If you can't crack one of these in your main recruiting cycle, you're not out of options. Smaller economics and life-sciences boutiques, like ClearView or Chartis on the healthcare side, hire strong students every year, often with less name recognition but real work and good mentorship. Internal strategy groups at large companies, product-ops roles, and even a direct analyst job with a partner who genuinely teaches you can all set you up to move into a name-brand firm later. I went through enough interview processes to learn that it only takes one offer, so do not let a few rejections convince you the path is closed.
The job search, especially in consulting, moves faster than most students expect. Simplify helps you stay ahead of it.
Frequently Asked Questions
When does consulting recruiting for Summer 2027 actually start?
Earlier than most students plan for. MBB first rounds can close as early as March of the prior year, and some boutique windows stay open only a few days. Build a target list by the late summer before your recruiting year, then track each firm's historical open dates so you're ready the moment applications go live.
Do boutique consulting firms pay less than MBB?
Not always. Restructuring and economics boutiques can match or beat MBB on undergrad base, with Alvarez & Marsal's roughly $129K leading the case-prep data. The trade-off is usually scope: boutiques specialize in one area like turnaround, litigation economics, or life sciences, so you go deep rather than broad.
Is consulting worth it if I don't get into MBB?
Yes. Firms like Oliver Wyman, Strategy&, and strong economics boutiques offer real analytical work, mentorship, and exit options. Internal strategy groups, product-ops roles, and analyst seats under a teaching-focused partner also build the same skills and can route you into a name-brand firm in a year or two.
How many consulting firms should I apply to as a student?
More than you'd expect, since timing and fit are partly luck.
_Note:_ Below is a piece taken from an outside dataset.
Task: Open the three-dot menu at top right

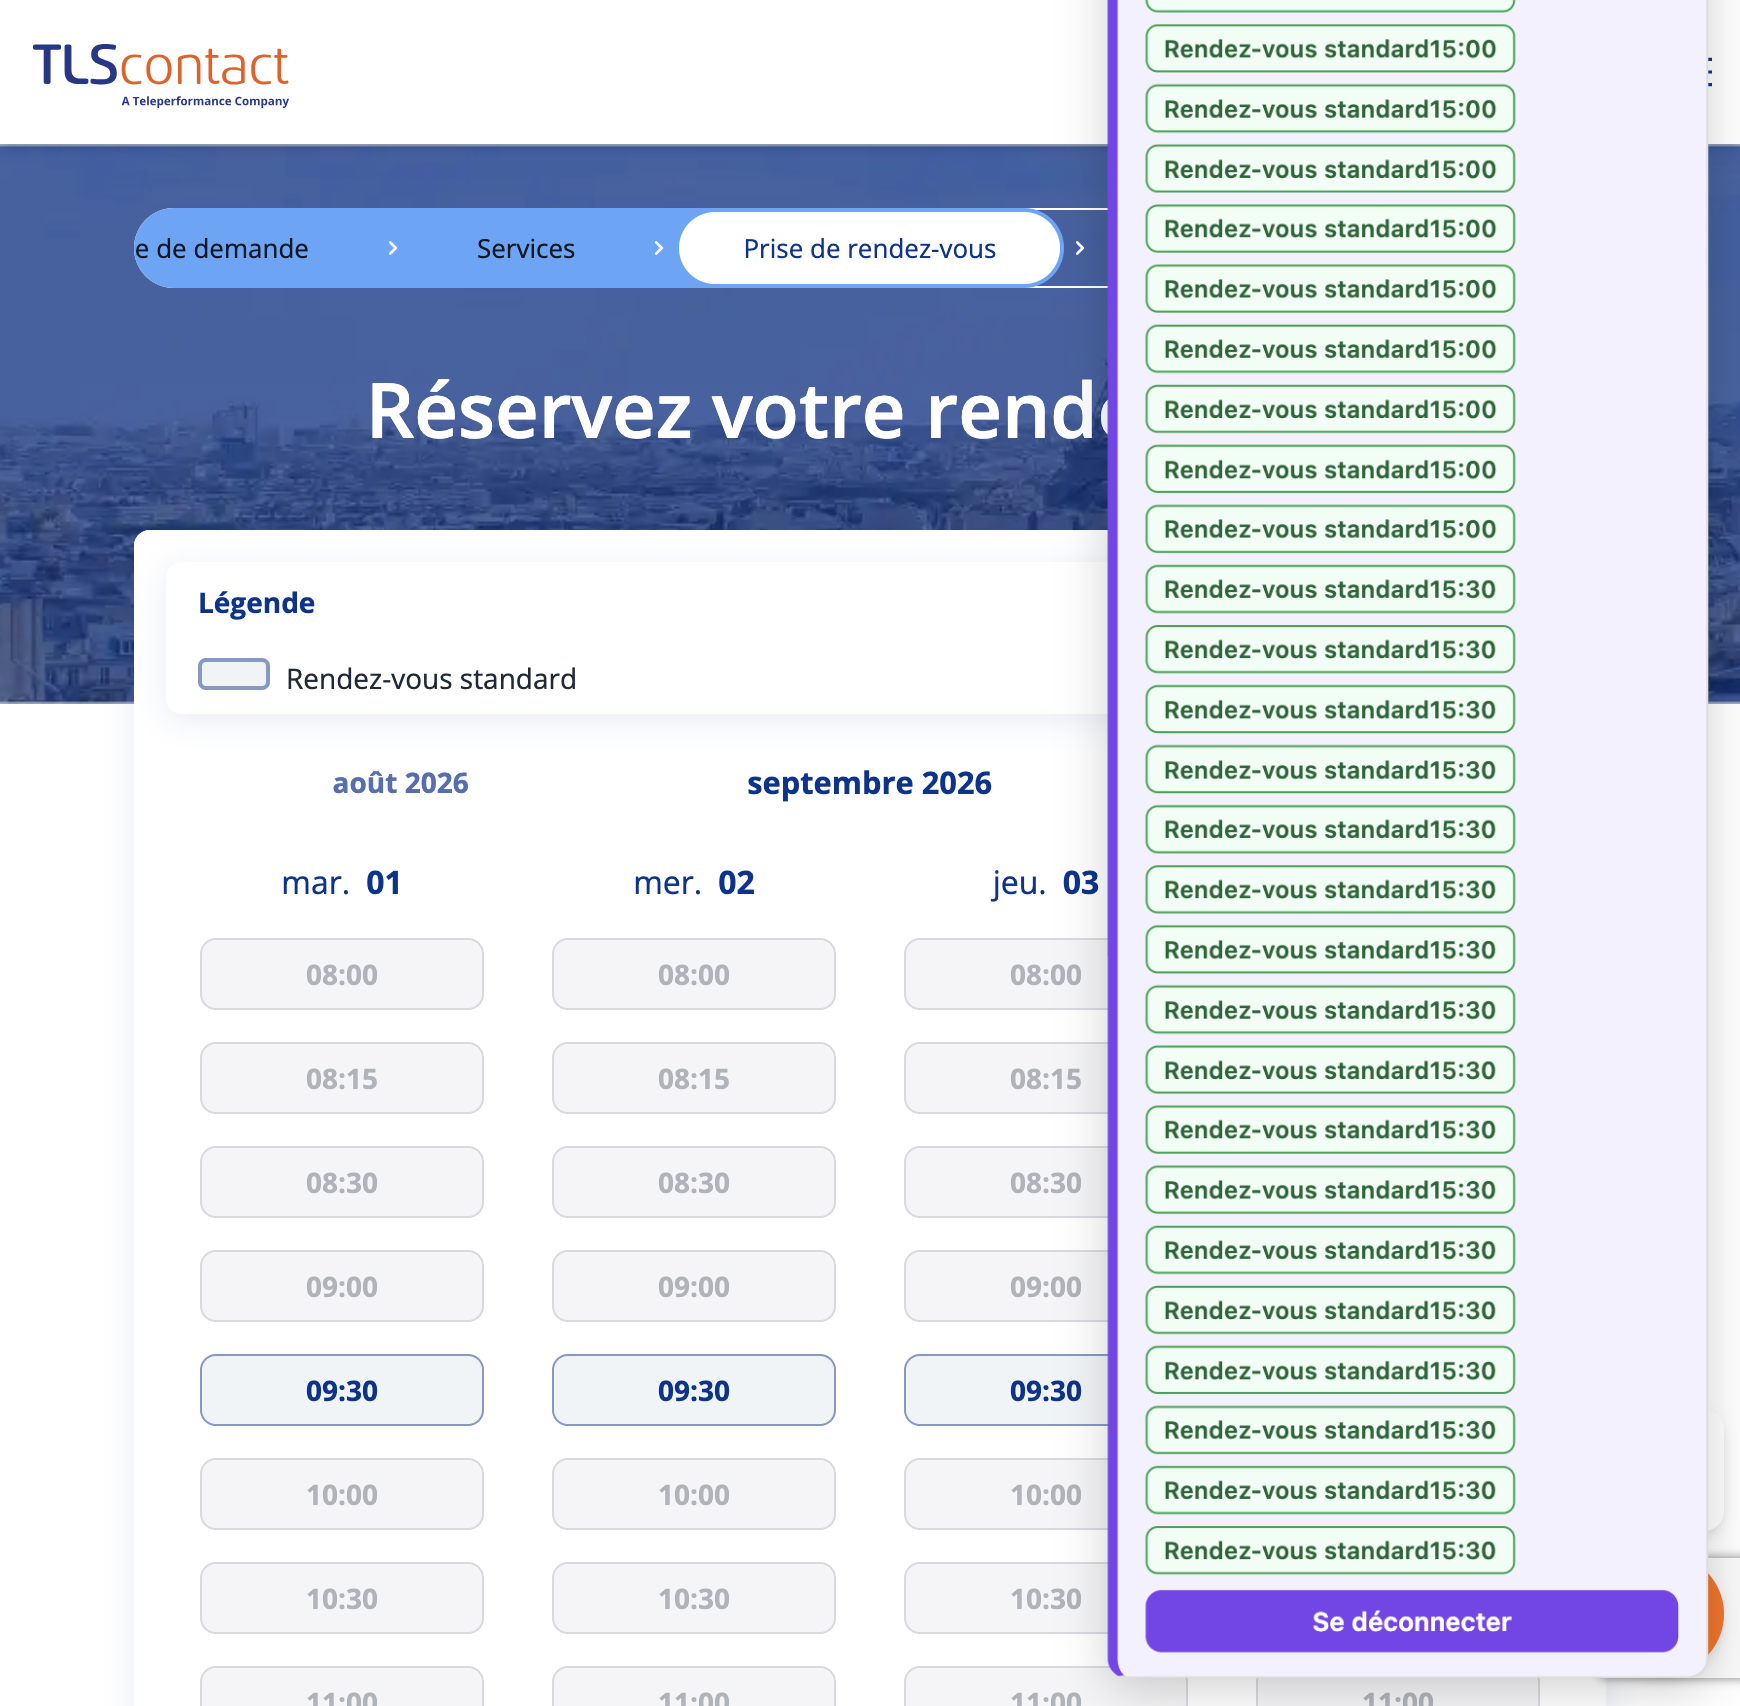Action: (1711, 72)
Casting a wide net across MBB, a couple of Big Four strategy arms, and two or three boutiques aligned with your interests gives you enough live processes to actually have a choice. It only takes one offer to change your trajectory.
What's the difference between strategy and economics consulting?
Strategy consulting advises companies on growth, operations, and corporate decisions through case work. Economics consulting, the lane Cornerstone and Analysis Group own, applies quantitative analysis to litigation and regulatory questions. The economics path tends to be more analytical and often more schedule-friendly, which suits students with a strong quantitative or economics background.